Matrix components defined as a trace of other matrix involving pauli matrices For a given 2 $\times$ 2, unit determinant, complex matrix $S$, define the matrix $\Lambda$ by the following.
$$\Lambda_{\mu \nu}=\frac{1}{2}tr(\sigma_{\mu} S \sigma_{\nu} S^{\dagger})$$
Show that

*

*$\Lambda^{T} \eta \Lambda=\eta$

*$\det \Lambda=1$

*$\Lambda(S_1) \Lambda(S_2)=\Lambda(S_1 S_2)$
where $\eta=diag(-1, 1, 1, 1)$ ,  $\sigma_0=I$, and $\sigma_i$ are pauli matrices.
I tried to explicitly construct 4 $\times$ 4 matrix $\Lambda$ and proceed but the algebra was overwhelming.

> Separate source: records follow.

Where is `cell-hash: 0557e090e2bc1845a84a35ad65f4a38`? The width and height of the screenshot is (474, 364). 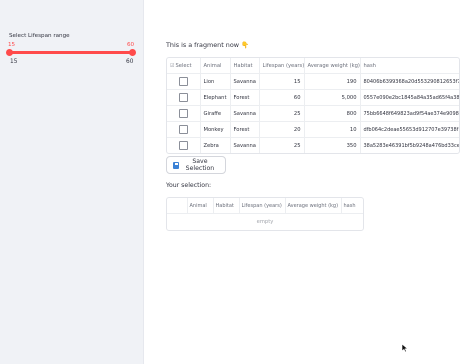
cell-hash: 0557e090e2bc1845a84a35ad65f4a38 is located at coordinates (410, 98).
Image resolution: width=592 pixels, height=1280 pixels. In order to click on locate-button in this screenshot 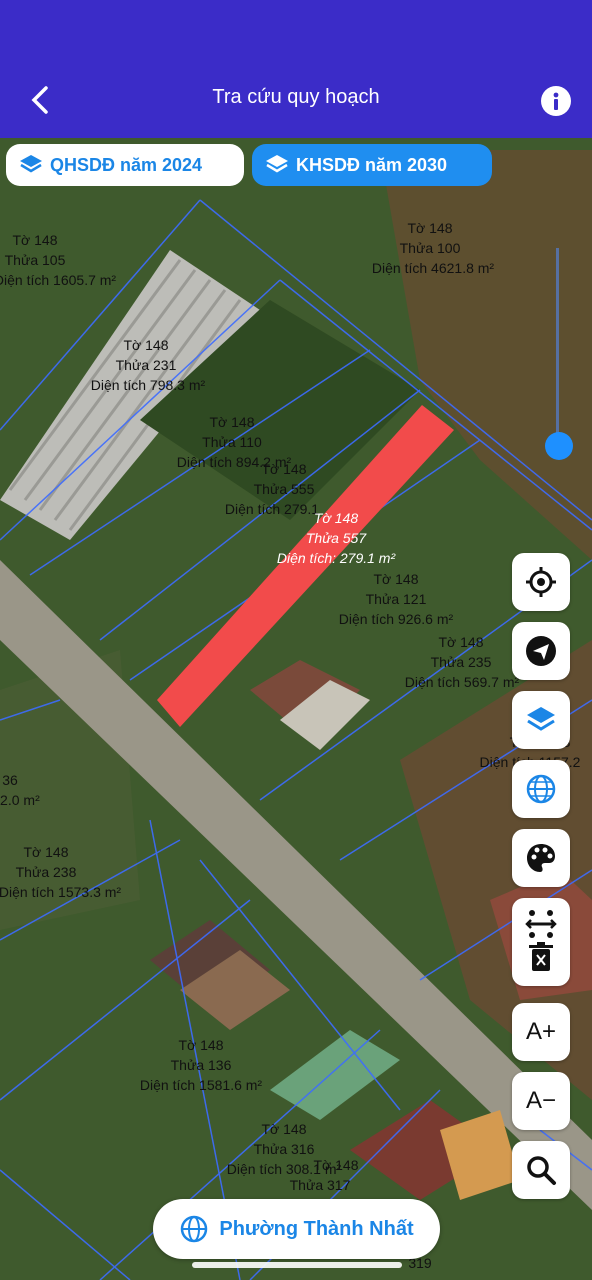, I will do `click(541, 582)`.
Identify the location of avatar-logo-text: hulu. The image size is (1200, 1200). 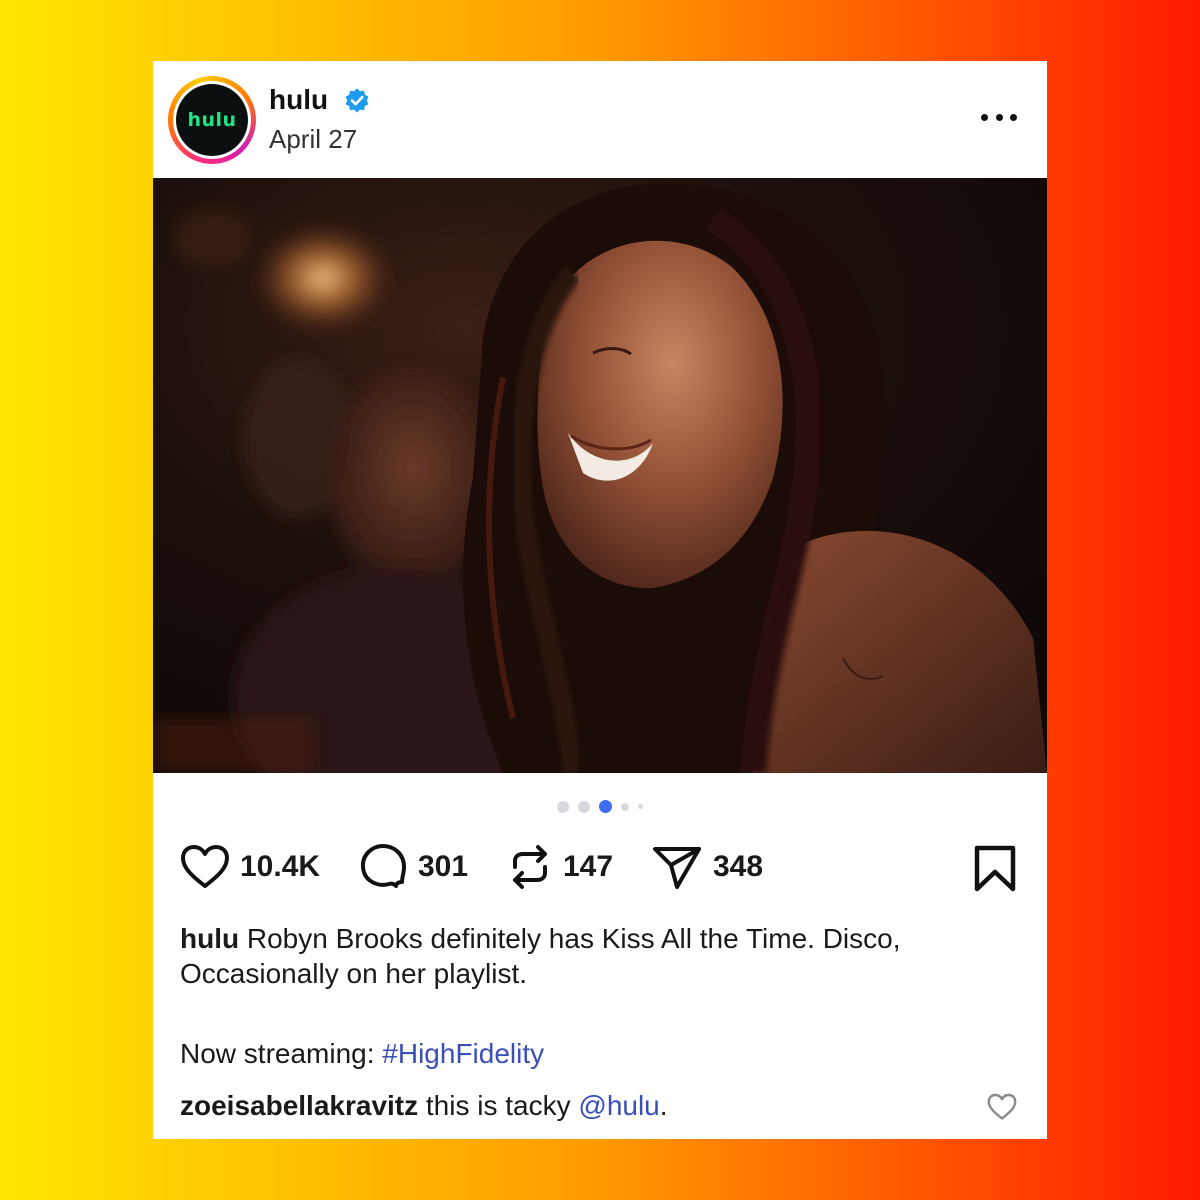
(212, 120).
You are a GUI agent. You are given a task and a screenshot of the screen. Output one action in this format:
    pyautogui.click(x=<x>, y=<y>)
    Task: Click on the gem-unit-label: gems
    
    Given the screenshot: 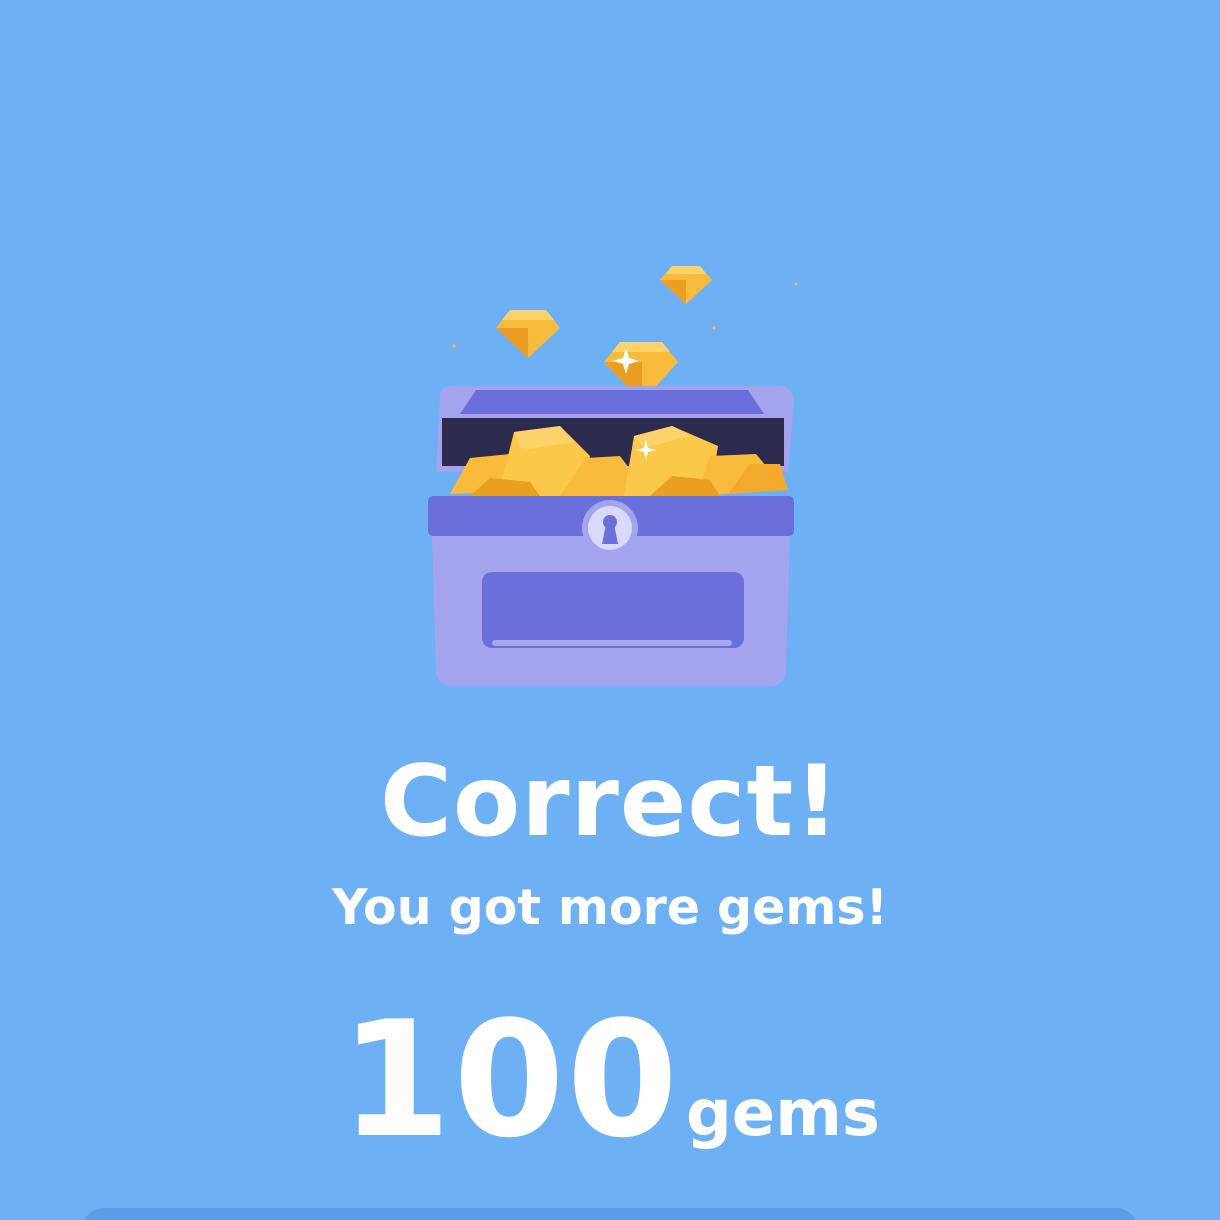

Are there some elegant methods?
Thanks in advance.
 A: The elegant way to prove the third property,
$$\Lambda(S_1)\Lambda(S_2)=\Lambda(S_1 S_2),$$
makes use of the completeness relation of the four Pauli matrices, namely
$$\sum_{\lambda=0}^3(\sigma_\lambda)_{ab}(\sigma_\lambda)_{cd}=2\delta_{ad}\delta_{bc}.$$
Here are the steps:
$$\begin{align}
[\Lambda(S_1)\Lambda(S_2)]_{\mu\nu}&=[\Lambda(S_1)]_{\mu\lambda}[\Lambda(S_2)]_{\lambda\nu}\\
&=\left[\frac12\text{tr}(\sigma_\mu S_1 \sigma_\lambda S_1^\dagger)\right]\left[\frac12\text{tr}(\sigma_\lambda S_2 \sigma_\nu S_2^\dagger)\right]\\
&=\frac14\text{tr}(S_1^\dagger\sigma_\mu S_1 \sigma_\lambda)\text{tr}(\sigma_\lambda S_2 \sigma_\nu S_2^\dagger)\\
&=\frac14(S_1^\dagger\sigma_\mu S_1)_{ab}(\sigma_\lambda)_{ba}(\sigma_\lambda)_{cd}(S_2 \sigma_\nu S_2^\dagger)_{dc}\\
&=\frac14(S_1^\dagger\sigma_\mu S_1)_{ab}\left[2\delta_{bd}\delta_{ac}\right](S_2 \sigma_\nu S_2^\dagger)_{dc}\\
&=\frac12(S_1^\dagger\sigma_\mu S_1)_{ab}(S_2 \sigma_\nu S_2^\dagger)_{ba}\\
&=\frac12\text{tr}(S_1^\dagger\sigma_\mu S_1S_2 \sigma_\nu S_2^\dagger)\\
&=\frac12\text{tr}(\sigma_\mu S_1S_2 \sigma_\nu S_2^\dagger S_1^\dagger)\\
&=\frac12\text{tr}[\sigma_\mu (S_1S_2) \sigma_\nu (S_1S_2)^\dagger]\\
&=\Lambda(S_1S_2)_{\mu\nu}
\end{align}.$$
The Greek indices running from 0 to 3 identify rows and columns of the $4\times 4$ Lorentz transformation matrix $\Lambda$. They also identify one of the four Pauli matrices. The Roman indices identify rows and columns of the $2\times 2$ matrix $S$, of the $2\times 2$ Pauli matrices, and of products of these matrices.
I haven't figured out the elegant way to prove the first and second properties.
P.S. Although the algebra for an explicit approach is overwhelming to do by hand, it can be done easily with a computer algebra system. I confirmed all three relations with Mathematica when $S$ is an arbitrary complex matrix
$$S=\begin{pmatrix}
a & b \\
c & d
\end{pmatrix}$$
with $ad-bc=1$.